27 nov 2012

Besluiten



Deel 8 van: De korte maar miraculeuze liefde van Nellie Waldfeucht en Karel Innemee


Karel Innemee liep naar de plek waar hij met Nellie Waldfeucht had afgesproken. Een wandeling van net iets meer dan een half uur. Hij bedacht zich dat hij niet naar haar adres had gevraagd. Net zo min als zij naar het zijne. Hij wist niet van welke kant ze zou komen, maar hij ging er van uit dat het laatste deel van haar weg dezelfde was als die van hem.  De afgesproken plek namelijk lag aan de uiterste zuidrand van de stad. De andere toegangswegen liepen voor een groot deel door of langs het bos waar ze elkaar weer zouden ontmoeten. Ze hadden afgesproken bij het paadje waarlangs ze het bos de vorige keerwaren binnengegaan, een paadje dat pal naast het speelveld van de wijkvoetbalclub op de verharde weg uitkwam. Als Nellie uit een van de andere drie richtingen kwam, moest ze welhaast afkomstig zijn uit een van de dorpen ten zuiden van de stad. Dat leek hem, nee, dat was onmogelijk. Ondanks de perifere ligging van zijn woonhuis zag Karel Innemee zichzelf als een echt stadsmens en het kon niet anders dan dat Nellie dat ook was. Op de bevolking van de omliggende dorpen – die hij kende omdat hij er vroeger wel eens met zijn moeder op familiebezoek ging - keek hij eigenlijk een beetje neer. Boers en luidruchtig waren ze, en ze wisten alles van iedereen. 
Nellie Waldfeucht zou dus langs dezelfde weg de heuvel beklimmen die hij nu beklom, ze zou even eerder (zonder het te weten) langs zijn woonhuis zijn gelopen. Hij vond dat een plezierige gedachte. Zonder het te weten zou ze iets van zijn verleden hebben leren kennen. Nou ja, niet van Karel Innemees verleden. Dat zou –had hij die morgen bedacht- heel ergens anders liggen.

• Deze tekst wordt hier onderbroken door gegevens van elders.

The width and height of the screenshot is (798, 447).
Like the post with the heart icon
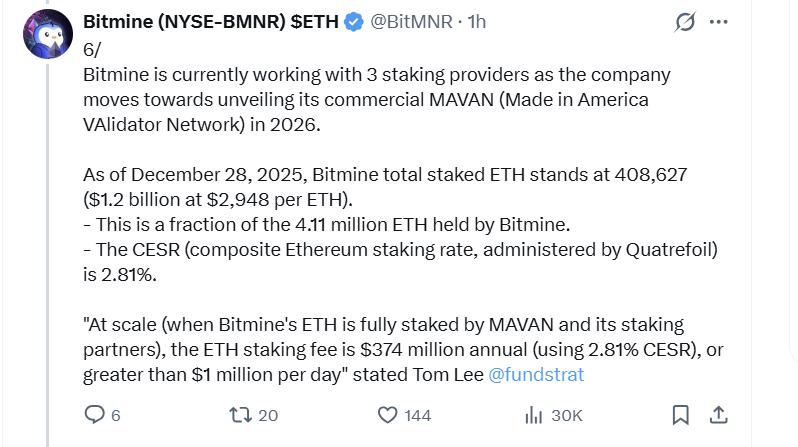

Hij was die ochtend wakker geworden met de gedachte dat een radicale breuk gemakkelijker zou zijn dan een steeds ingewikkelder wordende bewerking. Bij een radicale breuk namelijk waren er maar twee zaken waarmee hij rekening diende te houden: zijn vriendschap met M.D. en de inscriptie. Alle andere namen uit zijn ‘daadwerkelijke’ verleden mochten zijn nieuwe verleden niet bevlekken. Zelfs niet M.V. Hij moest hun namen vergeten, vervangen in ieder geval door nieuwe namen die hij kon gebruiken als hij eens een verhaal uit zijn verleden wilde vertellen. De code om tot die nieuwe namen te komen was eenvoudig: ze zouden beginnen met de letters voorafgaand aan die van de werkelijke namen. M.R. zou L.Q. worden, nee L.P. want bij een Q zou hij alleen een achternaam kunnen bedenken die memorabel zou zijn en makkelijk te vinden. L.H. zou hij veranderen in K.G. Met deze initialen zouden namen te vinden zijn die in de streek vaak voorkwamen. Ook de initialen van M.D. zouden geen probleem hoeven zijn: L.E. zou vergelijkbare karaktertrekken kunnen hebben als de eigenlijke M.D., vergelijkbare (dezelfde) avonturen kunnen hebben beleefd.

De naam van Marleen Verhoeven – L.U. - zou een groter probleem zijn. De voornaam was niet moeilijk. Sterker nog, die had hij al snel vastgesteld: Leen. Het was een veel voorkomende naam en hij zou afgeleid kunnen zijn van Marleen, waardoor ook de gevoelswaarde overeenkwam. Bij de achternaam werd dat moeilijker.
Bij het ontbijt had hij in het telefoonboek gekeken. In de stad waren er weliswaar vrij veel achternamen te vinden die met een U begonnen, maar echt bevallen deden ze niet. Ubachs, Ummels, Uitdenboogaard. Voorlopig besloot hij te werken met Uytterhoeven. Vanwege het ‘hoeven’ aan het eind natuurlijk.

Tevreden ging hij met zijn rug tegen een boom zitten langs het pad bij het voetbalveld. Hij keek op zijn horloge. Hij was een kwartier te vroeg. Zoals gepland. Op dit moment zou Nellie Waldfeucht langs zijn huis lopen. Langs het huis. Honderd meter verderop begon de beklimming van de heuvel. Eenmaal boven zou ze links gaan en vijf minuten later zou hij haar zien: een eenzaam figuur op een weg langs een bos.